District president's wife and daughter

One father brought a child who was ill (apparently from a previous diagnosis he has only one healthy lung) and asked if we had any medicine. We informed him that we were not medical doctors and had no medicine. The nearest clinic is a couple of hours away and sometimes they have to walk to it.

It is our hope to expand our adopt-a-stake program whereby a stake in the developed world adopts a stake in the developing world. This particular district would be a good one to adopt. It consists of five branches all in the mountains and, from what an area representative told me, is the poorest in Central America.

When one considers that our foundation can provide the nutrition supplements for one child for an entire year for $50, it wouldn’t take many people in an American stake to provide for this critical need. We estimate that a stake could provide the nutritional needs for a stake or district down here for around $5,000 a year. That would also provide nutrition supplements for pregnant mothers who need extra nutrition (one of our areas has twenty such women). If a stake could raise additional funds, they could also help kids go to school. At present in the mountain district there are at least twenty kids who don’t have shoes or pants that they need to go to school.

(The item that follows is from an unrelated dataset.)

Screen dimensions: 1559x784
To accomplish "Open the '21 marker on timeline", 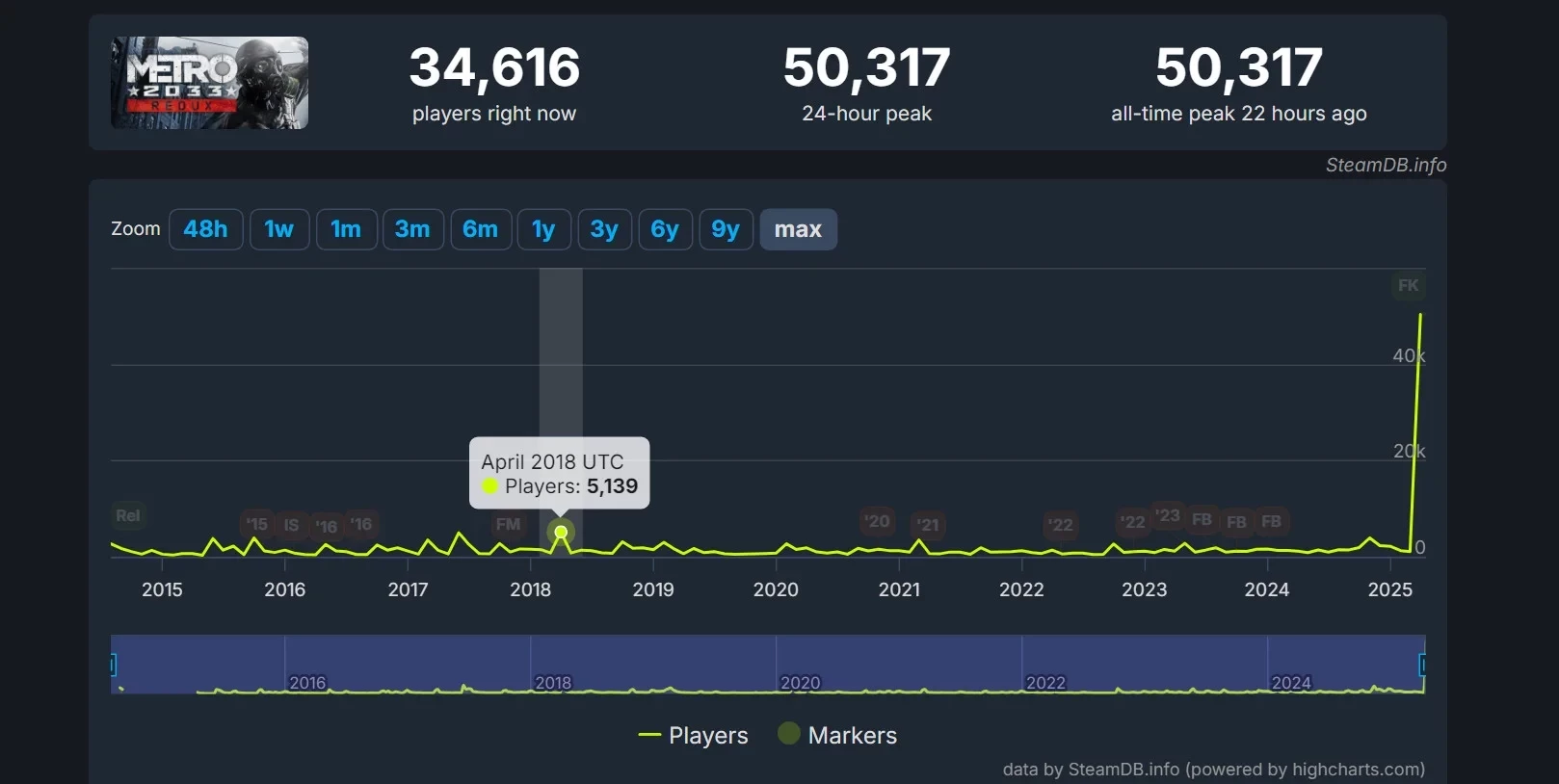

We consider this a great opportunity because the return on investment is so great. A kid who doesn’t get sufficient nutrition suffers from cognitive and physical impairment. Such a child is not likely to go to school, acquire the skills necessary to get a job, be capable of serving a mission or taking leadership positions and unlikely to make a good marriage decision. This means that he/she is much more likely to be dependent on both the Church and his/her own government—possibly for a lifetime. For $50 a year for a few short years, the chances are just the opposite: the child goes to school, acquires a skill, goes on a mission, serves others, makes a good marriage decision, is a good parent and citizen, earns a salary, pays tithing and fast offering and thus repays many times what it cost to give him/her a healthy beginning.

Our foundation is fortunate to have a group of competent, dependable, well-trained coordinators for each stake or area down here (and in Ecuador, Peru and Cambodia). They receive the money for the supplements, distribute them to the needy families (but only for a month so they can ensure they are being used properly), and help monitor the program.